夏のシャローに代表される「キャスティング鯛ラバ」。
メリットはなんといっても広範囲にプレッシャーが少ない魚を狙えること。
時にバーチカル釣法よりも圧倒的に釣果を叩き出す破壊力を持っています。
さて、この釣法ですが世間では「潮が流れる方向にキャスト」がセオリーと言われています。
これは間違いではないのですが、私個人では「その時の状況を把握してキャストする方向を決める」というのが正解だと思っています。
このことについて、私が知る限りネットや雑誌、DVD、TV番組などできちんと解説しているものはありません。
先日放送された釣りビジョン「#19 兵庫県明石沖 初夏のBinBinキャスティングマダイ」では、状況をしっかりと把握してキャストする方向を見定めてヒットに持ち込んでいたシーンを覚えていらっしゃいますでしょうか。
番組で解説するととても長くなるので割愛しておりましたが、今回、鯛ラバで数回に分けてその全貌を明らかにしたいと思います。
<キャストする方向は様々な条件によって変わる>
キャストする方向は「風で船が流れる方向」と「潮が流れる方向」によっておおむね決まります。
これらの因果関係を説明する前に、まずは下図をご覧ください。
同じタックルを使用して同じ方向にキャストしても、「風で船が流れる方向)」と「潮が流れる方向」によって大きく分けてA、B、Cの3つのパターンがあります。

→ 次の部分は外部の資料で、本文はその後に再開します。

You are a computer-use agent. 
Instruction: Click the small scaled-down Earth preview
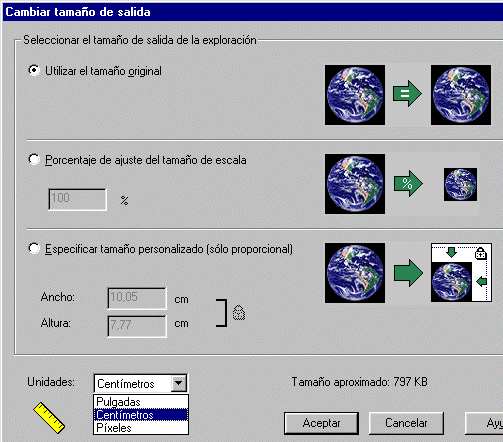pyautogui.click(x=460, y=184)
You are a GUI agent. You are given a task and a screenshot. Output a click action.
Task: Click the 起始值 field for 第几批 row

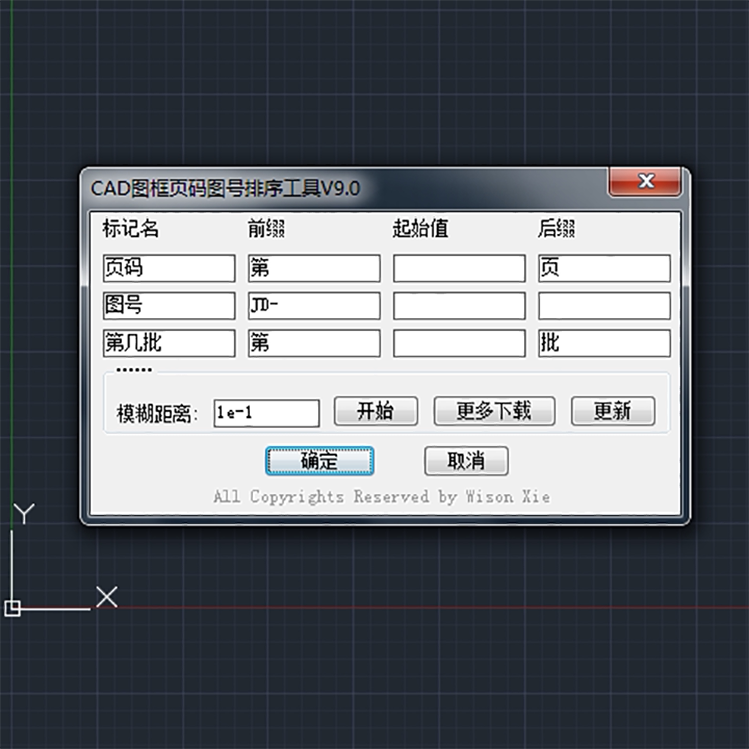coord(460,343)
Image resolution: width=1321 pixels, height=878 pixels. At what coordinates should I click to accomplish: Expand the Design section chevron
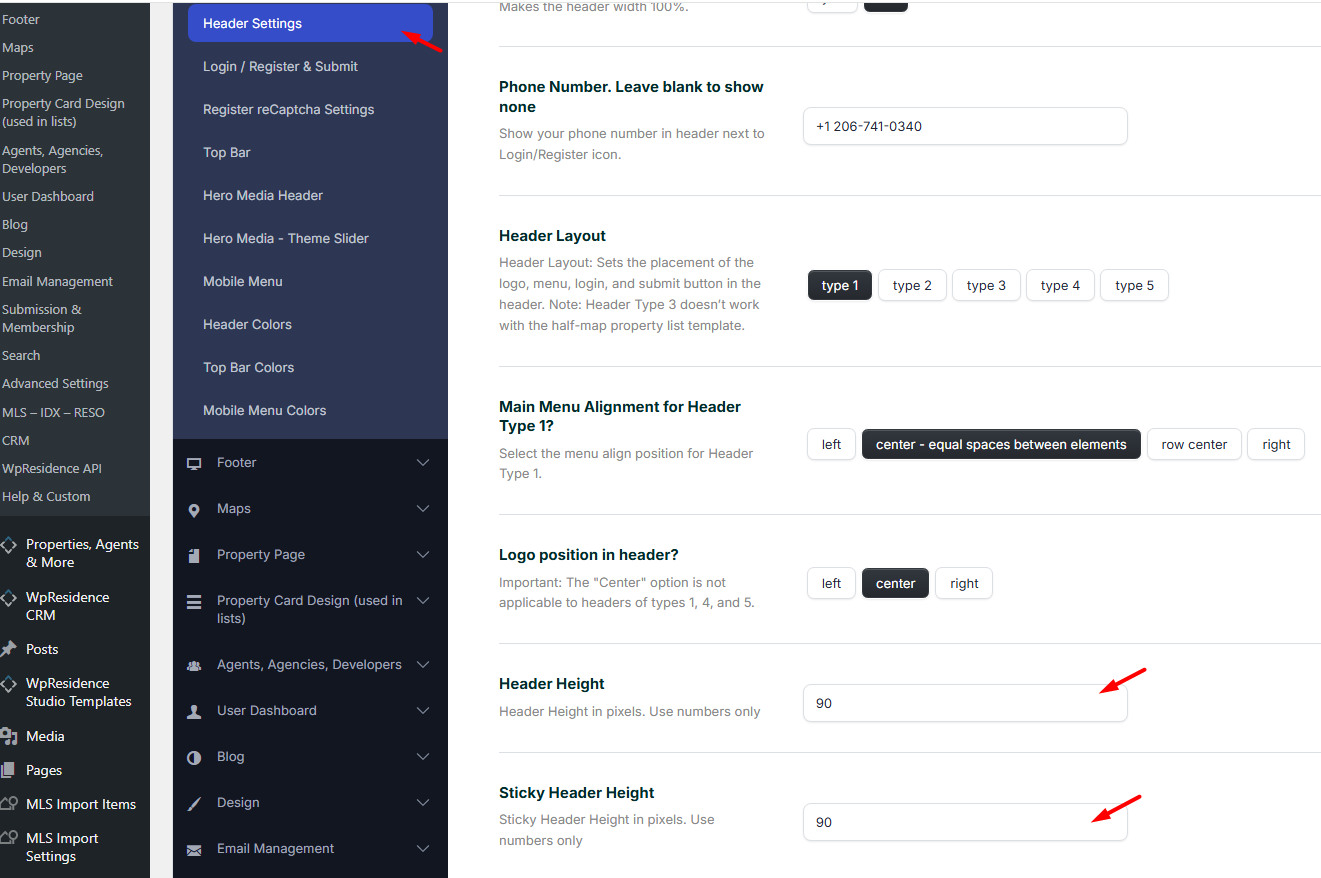coord(423,803)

この中でベストな状態が「B」であり、2番目が「C」で一番悪いのが「A」となります。
この順番を覚えておいてください。
では、それぞれ3パターンの状況を解説します。
まずはベストな状態である「B」の状況。
下図をご覧ください。
船と潮の流れが同調しており、非常に釣りがしやすいといえる状況です。
風が吹いていない、もしくは微風で潮が素直に流れている状態です。
次にベストではないが悪いわけでもない「C」の状況。
下図をご覧ください。
船(風向)と潮の流れが逆(互いに離れる状況)になっています。
最後に一番悪い状況の「A」の状況。
下図をご覧ください。
船(風向)と潮の流れが逆(互いに近づく状況)になっています。
これと同じような現象が「二枚潮」の時にも起こります。
それが下図です。
「上潮が走り底潮があまり動いていない」状況です。
同じ二枚潮でも「上潮があまり動かず底潮が走っている」状況では、私の経験上ベストな状態である「B」に近い状態であると考えています。
以上、海に出ると大きく分けて上記の3つの状況のどれかに近い状態に遭遇すると思います。
もちろん、この3つに当てはまらない状況もありますが、それを1つ1つ説明すると細かくなりすぎますので割愛します。
繰り返しますが、ベストは「B」、次に「C」で一番悪いのが「A」。
この順位で分かることは、
キャスティング鯛ラバは「キャストした鯛ラバをリーリングしてフォールさせる動作において、鯛ラバが手前に近づき過ぎず、離れすぎないこと」
です。
よって、キャスティング鯛ラバのセオリーは、
「潮上にキャスト」ではなく正確には「キャストした鯛ラバをリーリングしてフォールさせる動作において、鯛ラバが手前に近づき過ぎず、離れすぎない方向」
がセオリーとなるのです。
これをまず頭に良く叩き込んでおいてください。